When I question Harper and Flaherty in the House, they say that such tax cuts stimulate investment and job creation. If only it were so! The facts reveal a different story. Investment in Canada has gone down at the same rate as the tax cuts, with the surplus profits being invested in the USA, multi-million dollar CEO pay packets, and Caribbean tax havens. Sometimes parent companies benefit handsomely through plant closures or subsidiaries’ bankruptcies while workers, families, and entire communities lose jobs, pensions, severances, and homes.
Economists like Jim Stanford point out that instead of creating jobs (real family-sustaining jobs, not low-paying ones), large corporate tax cuts take money right out of the government’s ability to pay for jobless benefits, retraining, education, and critical infrastructure. The federal share of health care costs is now down to less than half of the original 50%! Going further, Flaherty’s recent EI premium hikes that small businesses and workers must pay is a sure- fired job killer if ever there was one.

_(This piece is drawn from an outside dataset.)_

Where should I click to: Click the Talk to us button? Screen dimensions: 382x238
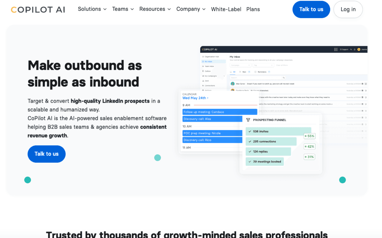tap(311, 9)
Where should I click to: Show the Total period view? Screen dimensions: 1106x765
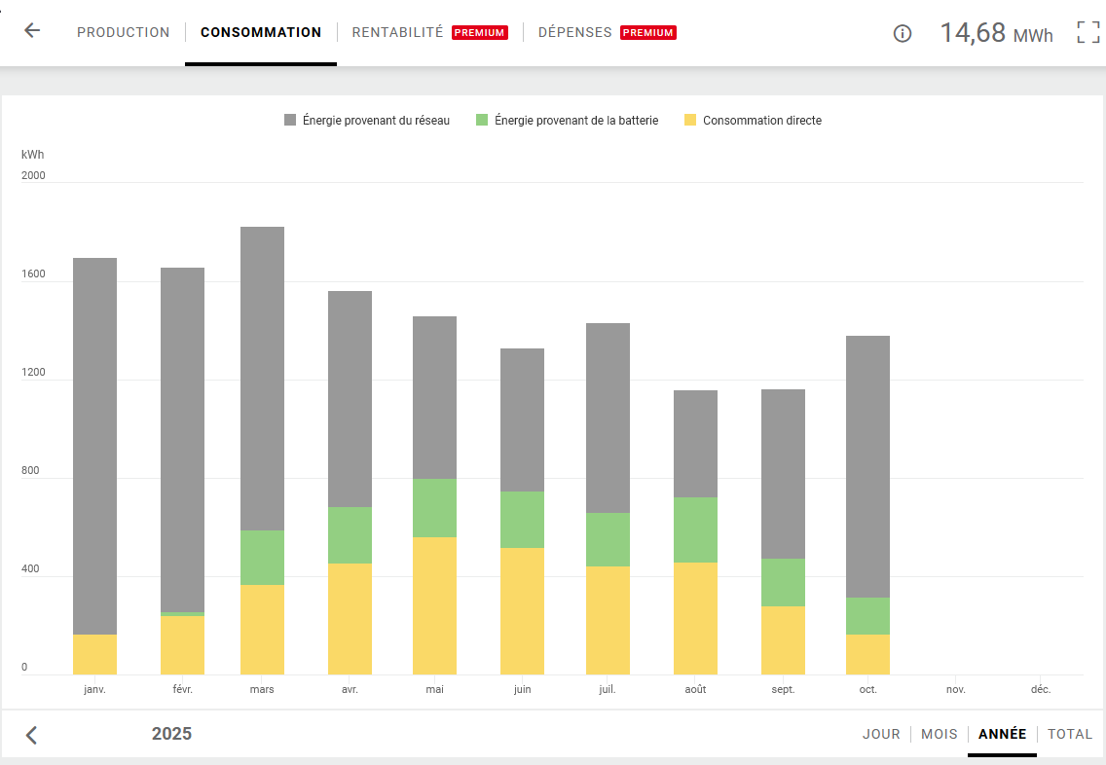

Louis Eisenstein once said something especially suitable to describe what is happening to our tax system in Canada under Stephen Harper: “Taxes are distinctly disagreeable burdens, and so there is constant striving to place them onto the backs of others.”
Should we mortgage our children’s future by borrowing billions of dollars today, to subsidize corporate welfare on a huge scale? Do you think it’s good economic policy to run the biggest deficits in Canada’s history, in order to grant sweeping corporate tax cuts… with no conditions attached regarding investment or job creation in Canada? Do you think it is good for you – or the economy – to shift the tax burden from large multinationals onto your family?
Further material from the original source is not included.